Nginx anti crawler strategy to prevent UA from crawling websites
- 2021-09-05 01:22:56
- OfStack
New anti-crawler policy file:
vim /usr/www/server/nginx/conf/anti_spider.conf
File content
# Prohibit Scrapy Grasping of tools such as
if ($http_user_agent ~* (Scrapy|Curl|HttpClient)) {
return 403;
}
# Prohibit designation UA And UA Null access
if ($http_user_agent ~ "WinHttp|WebZIP|FetchURL|node-superagent|java/|FeedDemon|Jullo|JikeSpider|Indy Library|Alexa Toolbar|AskTbFXTV|AhrefsBot|CrawlDaddy|Java|Feedly|Apache-HttpAsyncClient|UniversalFeedParser|ApacheBench|Microsoft URL Control|Swiftbot|ZmEu|oBot|jaunty|Python-urllib|lightDeckReports Bot|YYSpider|DigExt|HttpClient|MJ12bot|heritrix|EasouSpider|Ezooms|BOT/0.1|YandexBot|FlightDeckReports|Linguee Bot|^$" ) {
return 403;
}
# Prohibit non- GET|HEAD|POST Grasping of mode
if ($request_method !~ ^(GET|HEAD|POST)$) {
return 403;
}
# Shield single IP The command is
#deny 123.45.6.7
# Seal the whole paragraph from 123.0.0.1 To 123.255.255.254 The command of
#deny 123.0.0.0/8
# Seal IP Segment is from 123.45.0.1 To 123.45.255.254 The command of
#deny 124.45.0.0/16
# Seal IP Segment is from 123.45.6.1 To 123.45.6.254 The command is
#deny 123.45.6.0/24
# The following IP They are all hooligans
#deny 58.95.66.0/24;
Configure the use of
Introduced in the server of the site
# Anti-reptile
include /usr/www/server/nginx/conf/anti_spider.conf
Finally restart nginx
Is the verification valid
Analog YYSpider
Lambda curl -X GET -I -A 'YYSpider' https://www.myong.top
HTTP/1.1 200 Connection established
HTTP/2 403
server: marco/2.11
date: Fri, 20 Mar 2020 08:48:50 GMT
content-type: text/html
content-length: 146
x-source: C/403
x-request-id: 3ed800d296a12ebcddc4d61c57500aa2
Simulate Baidu Baiduspider
Lambda curl -X GET -I -A 'BaiduSpider' https://www.myong.top
HTTP/1.1 200 Connection established
HTTP/2 200
server: marco/2.11
date: Fri, 20 Mar 2020 08:49:47 GMT
content-type: text/html
vary: Accept-Encoding
x-source: C/200
last-modified: Wed, 18 Mar 2020 13:16:50 GMT
etag: "5e721f42-150ce"
x-request-id: e82999a78b7d7ea2e9ff18b6f1f4cc84
User-Agent, a common reptile
FeedDemon Content acquisition
BOT/0.1 (BOT for JCE) sql Injection
CrawlDaddy sql Injection
Java Content acquisition
Jullo Content acquisition
Feedly Content acquisition
UniversalFeedParser Content acquisition
ApacheBench cc Attacker
Swiftbot Useless reptile
YandexBot Useless reptile
AhrefsBot Useless reptile
YisouSpider Useless crawler (has been UC God horse search acquisition, this spider can let go!)

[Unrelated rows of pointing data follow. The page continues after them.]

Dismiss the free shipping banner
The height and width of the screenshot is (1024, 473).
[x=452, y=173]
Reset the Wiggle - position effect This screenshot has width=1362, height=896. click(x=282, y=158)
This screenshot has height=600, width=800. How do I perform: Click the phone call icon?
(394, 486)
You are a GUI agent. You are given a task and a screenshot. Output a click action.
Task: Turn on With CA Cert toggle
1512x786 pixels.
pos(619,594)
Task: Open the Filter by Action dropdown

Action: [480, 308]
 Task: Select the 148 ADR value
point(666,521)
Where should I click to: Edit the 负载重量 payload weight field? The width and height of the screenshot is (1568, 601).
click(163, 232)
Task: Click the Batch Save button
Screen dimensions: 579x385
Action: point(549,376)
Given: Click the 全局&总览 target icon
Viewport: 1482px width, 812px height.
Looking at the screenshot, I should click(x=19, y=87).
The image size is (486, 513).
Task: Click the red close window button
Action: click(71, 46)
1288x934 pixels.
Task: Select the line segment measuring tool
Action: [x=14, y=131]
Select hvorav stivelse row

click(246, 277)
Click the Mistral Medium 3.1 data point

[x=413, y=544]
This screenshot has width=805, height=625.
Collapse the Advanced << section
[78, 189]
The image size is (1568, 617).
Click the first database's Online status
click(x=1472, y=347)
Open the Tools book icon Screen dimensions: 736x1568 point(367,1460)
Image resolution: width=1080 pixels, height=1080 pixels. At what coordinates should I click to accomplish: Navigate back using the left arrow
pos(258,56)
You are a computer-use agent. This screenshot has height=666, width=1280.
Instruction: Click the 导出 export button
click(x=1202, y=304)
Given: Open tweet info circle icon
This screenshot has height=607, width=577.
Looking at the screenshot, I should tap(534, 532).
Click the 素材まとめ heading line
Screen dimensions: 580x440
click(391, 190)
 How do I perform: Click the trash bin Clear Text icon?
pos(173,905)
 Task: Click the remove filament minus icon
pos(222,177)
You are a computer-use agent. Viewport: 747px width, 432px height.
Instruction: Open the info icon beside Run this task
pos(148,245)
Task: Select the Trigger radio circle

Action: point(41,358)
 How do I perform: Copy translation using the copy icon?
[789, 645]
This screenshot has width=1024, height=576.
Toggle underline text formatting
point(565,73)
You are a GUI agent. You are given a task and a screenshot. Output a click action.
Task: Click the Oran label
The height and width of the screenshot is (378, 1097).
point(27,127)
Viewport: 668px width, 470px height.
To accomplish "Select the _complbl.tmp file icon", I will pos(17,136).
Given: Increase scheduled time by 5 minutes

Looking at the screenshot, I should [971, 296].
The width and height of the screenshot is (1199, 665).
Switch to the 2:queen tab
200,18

jikeSpider Useless reptile
MJ12bot Useless reptile
ZmEu phpmyadmin Vulnerability scanning
WinHttp Acquisition cc Attack
EasouSpider Useless reptile
HttpClient tcp Attack
Microsoft URL Control Scanning
YYSpider Useless reptile
jaunty wordpress Blasting scanner
oBot Useless reptile
Python-urllib Content acquisition
Indy Library Scanning
FlightDeckReports Bot Useless reptile
Linguee Bot Useless reptile
The above is the Nginx anti-crawler strategy to prevent UA crawling site details, more information about Nginx anti-crawler please pay attention to other related articles on this site!